SinoLatin Capital
- Type: Private
- Industry: Financial services
- Founded: 2009
- Founders: Erik Bethel, Luis Gomez Cobo, Rafael Valdez Mingramm
- Defunct: 2014
- Fate: Acquired by Franklin Templeton Investments
- Headquarters: Shanghai
- Products: Investment banking, Merchant banking

= SinoLatin Capital =

Chinese bank focused on Latin American investments

SinoLatin Capital was a Shanghai-based-merchant bank founded in late 2008 / early 2009 specializing in private equity and research focused exclusively on cross border transactions between China and Latin America. The firm also provided advisory services related to mergers and acquisitions, corporate restructurings and financings. Additionally, the firm managed a pool capital for private equity investments. The firm was sold to a division of Franklin Templeton.

SinoLatin Capital focused on sectors of strategic importance to Chinese investors, such as oil and gas, mining, agribusiness and forestry.

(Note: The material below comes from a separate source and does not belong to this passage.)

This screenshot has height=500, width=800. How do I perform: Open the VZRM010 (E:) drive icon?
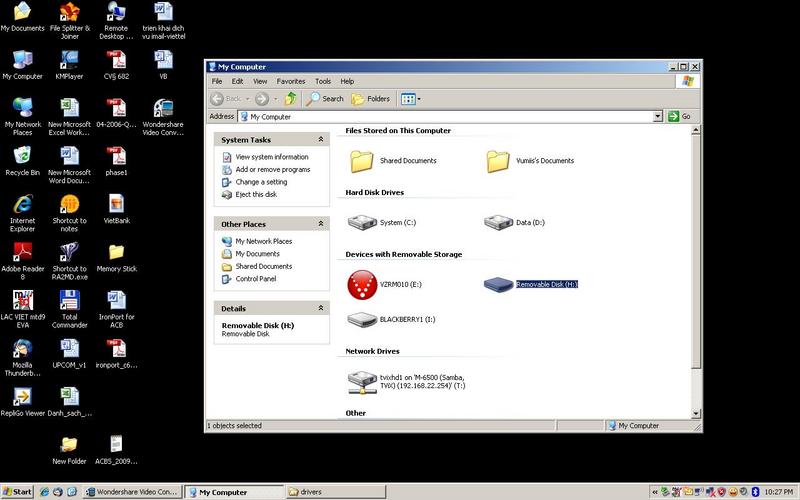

The firm also produced research on the fundamentals for Sino-Latin trade

The firm was founded in 2009 by Erik Bethel Gonzalez, Luis Gomez-Cobo, Rafael Valdez Mingramm and Jorge Barreda Cruz. It was the inaugural merchant bank to be concentrated solely on international dealings between China and Latin America. The scholar the firm "was doing well" in how it managed Chinese-Latin America transactions.

==Private equity==
In 2012, SinoLatin Capital's private equity subsidiary was appointed to manage a pool of equity and debt capital by the Inter-American Development Bank and China Export Import Bank.